Furthermore, lensing analyses are only sensitive to the total amount of mass present along a line-of-sight; they cannot tell you what portion of the mass is normal matter and what portion is dark matter. The thing you have to be really, really careful about in any sort of lensing analysis is this: if you’re using a crude model of dark matter’s distribution, one that doesn’t fully account for the interplay of:
- dark matter,
- with normal matter and radiation,
- including stellar feedback, heating, gas evaporation, electromagnetic effects, molecular cooling, and dynamical dark matter heating,
you’re going to draw an unsound scientific conclusion about what you found.
What I really dislike about this latest study is that not only did they only use one strong lensing source to do their analysis, but they used the grossest, most oversimplified model of non-wave-like dark matter possible: the archaic (from the mid-1990s) Navarro-Frenk-White (NFW) profile. It doesn’t include any dark matter/normal matter interactions, no feedback, no gas dynamics, no heating or cooling, etc. It’s basically taking:
- an oversimplified model of dark matter,
- with no substructure or sub-haloes included,
- a fuzzy image of a single strong gravitational lensing source,
- and comparing the fuzzy image with the oversimplified model versus a wave-like dark matter model,
- and concluding that the wave-like model fits better than the oversimplified model,
- and therefore, dark matter is ultra-light and wave-like.

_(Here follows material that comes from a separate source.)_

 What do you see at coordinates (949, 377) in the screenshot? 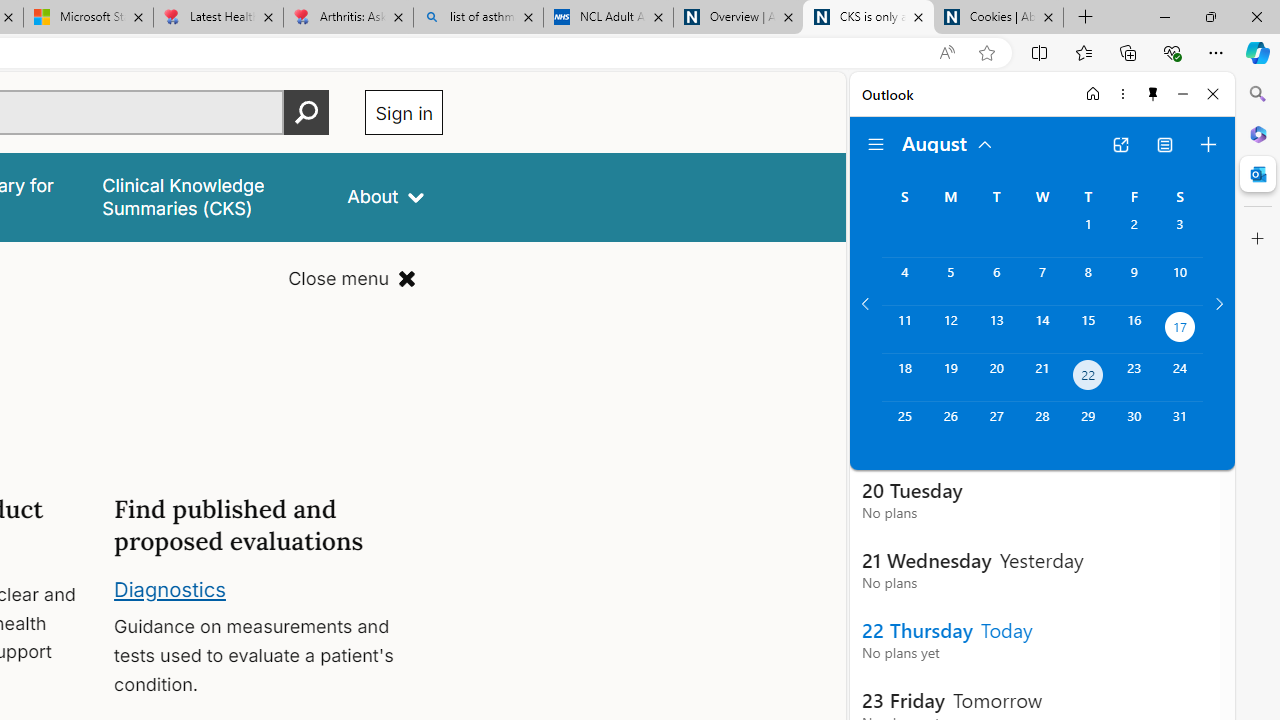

I won’t go as far as to say that the authors are crying wolf, but they are grossly overselling their case when they state, “The ability of ψDM [i.e., wave-like dark matter] to resolve lensing anomalies even in demanding cases such as HS 0810+2554, together with its success in reproducing other astrophysical observations, tilt the balance toward new physics invoking axions.” No, they absolutely do not.
What’s more accurate is to state that we don’t know what dark matter’s true nature is, and that gravitational lensing offers a potential way to discern between some very low-mass candidates that can exhibit wave-like behavior and some heavier, more massive candidates that shouldn’t exhibit wave-like behavior on cosmically interesting scales. The one lensing system studied in this new paper, HS 0810+2554, is at best slightly suggestive that we should take this wave-like dark matter scenario more seriously, but the truth is that the burden of proof to determine dark matter’s nature is enormous.
Getting there will require a robust analysis of thousands of gravitationally lensed systems, showing the insufficiency of non-wave-like dark matter and the success of wave-like dark matter in explaining them. It will require successfully accounting for all of these difficult normal matter/radiation/dark matter interactions, and constructing a robust set of dark matter maps for these objects, further demonstrating their wave-like nature. And it must avoid pathologies commonly associated with ultra-light dark matter models, like overclosing the Universe or creating too much CP-violation to be consistent with particle physics observations.
While it’s easy to be uncritically supportive of a new result with a bold claim such as this, in reality, science proceeds cautiously and skeptically, demanding an extraordinary set of evidence before drawing conclusions. This new study, at best, provides a hint, but may only be a case of squinting at a fuzzy blob and seeing what the authors want to see. To truly prove their point, they’ve got a lot of heavy lifting ahead of them.